BHP Collectibles is working alongside the marvellous wire sculpture artist – Rachel Akers. Her talent with wire sculpture and what she can turn it into is outstanding.

She says she can make anything out of wire and loves the challenges her clients give her; from football players, horses, ballerinas, and singers, the possibilities are endless. All Akers needs is a brief, and she is away!

Everything Akers makes is one-of-a-kind, all hand-made and unique to the client. Whatever the brief, the final product is always a completely original artwork.

Akers gets inspired by combining nature with architecture, which is why she loves working in Birmingham.

Using wire to make nature transforms the industrial aspects of the medium and brings forward the unruliness of nature. When making a tree, every branch is placed and twisted differently. So it never looks the same as another.

The time it takes for Akers to make each piece varies massively.

“I’ve made a big 6-foot free-form tree titled ‘Blossom in the wind’ that took 104 hours to create. Some of the smaller trees, which I do in a 12-inch frame, take about 10-15 hours to complete depending on how many gemstones I’ve incorporated into it.”

Creating nature out of wire isn’t Acker’s only talent! She has been asked to make people and animals on multiple occasions. One noteworthy piece was created and given as a gift to a musician.

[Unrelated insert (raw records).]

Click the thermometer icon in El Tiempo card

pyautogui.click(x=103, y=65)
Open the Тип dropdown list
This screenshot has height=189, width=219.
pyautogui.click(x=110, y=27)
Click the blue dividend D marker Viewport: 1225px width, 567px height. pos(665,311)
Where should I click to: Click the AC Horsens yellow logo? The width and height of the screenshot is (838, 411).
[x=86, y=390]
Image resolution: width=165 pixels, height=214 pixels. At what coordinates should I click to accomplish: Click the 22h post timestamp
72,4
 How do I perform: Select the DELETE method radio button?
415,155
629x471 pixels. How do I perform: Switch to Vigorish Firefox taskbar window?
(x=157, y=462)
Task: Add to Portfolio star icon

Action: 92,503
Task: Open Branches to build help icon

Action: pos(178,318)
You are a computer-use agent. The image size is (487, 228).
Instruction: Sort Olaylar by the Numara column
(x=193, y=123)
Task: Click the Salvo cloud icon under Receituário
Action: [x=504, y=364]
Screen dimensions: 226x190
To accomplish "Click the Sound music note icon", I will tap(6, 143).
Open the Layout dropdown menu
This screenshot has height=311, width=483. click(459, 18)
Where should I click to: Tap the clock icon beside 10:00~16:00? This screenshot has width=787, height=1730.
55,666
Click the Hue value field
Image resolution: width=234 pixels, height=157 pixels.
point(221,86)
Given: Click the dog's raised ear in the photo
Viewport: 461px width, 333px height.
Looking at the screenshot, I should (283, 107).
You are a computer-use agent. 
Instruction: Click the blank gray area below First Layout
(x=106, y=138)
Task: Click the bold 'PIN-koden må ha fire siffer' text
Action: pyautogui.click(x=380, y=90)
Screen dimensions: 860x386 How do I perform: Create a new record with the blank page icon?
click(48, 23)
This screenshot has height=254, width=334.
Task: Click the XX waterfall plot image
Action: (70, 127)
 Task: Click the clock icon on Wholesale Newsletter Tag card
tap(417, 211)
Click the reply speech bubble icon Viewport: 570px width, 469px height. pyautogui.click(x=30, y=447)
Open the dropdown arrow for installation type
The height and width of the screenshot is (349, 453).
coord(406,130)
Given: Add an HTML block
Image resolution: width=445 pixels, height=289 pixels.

“I was sent pictures of her playing and created a wire version of her and her cello. The sculpture was wearing the same outfit and had the same hairstyle. The whole piece was all unique to that person.”

Aker’s first-ever exhibition was in America when in university. She exhibited a jazz band consisting of 3 musicians, all constructed via chicken wire. Only one has survived after all these years and now has taken residence in her mum’s garden!

Blossom in the Wind

I talked to Akers about where she would like to venture with her wire sculptures. She replied that she has been inspired by her recent trip to Africa, and is working on diversifying her work. She is moving forward to incorporate the beautiful landscapes and trees she saw there, with plans to create a cheetah snoozing under a tree and a leopard hanging off the branches.

“I want to start making different things as well as trees. I recently made a saxophone. It’s just a case of someone saying to me, can you do this, and I will most likely say yes. It could be anything, anything at all!”

Although all of Aker’s work looks insanely hard to create, one of the most difficult pieces Akers has sculpted was based on the Warrington Golden Gates.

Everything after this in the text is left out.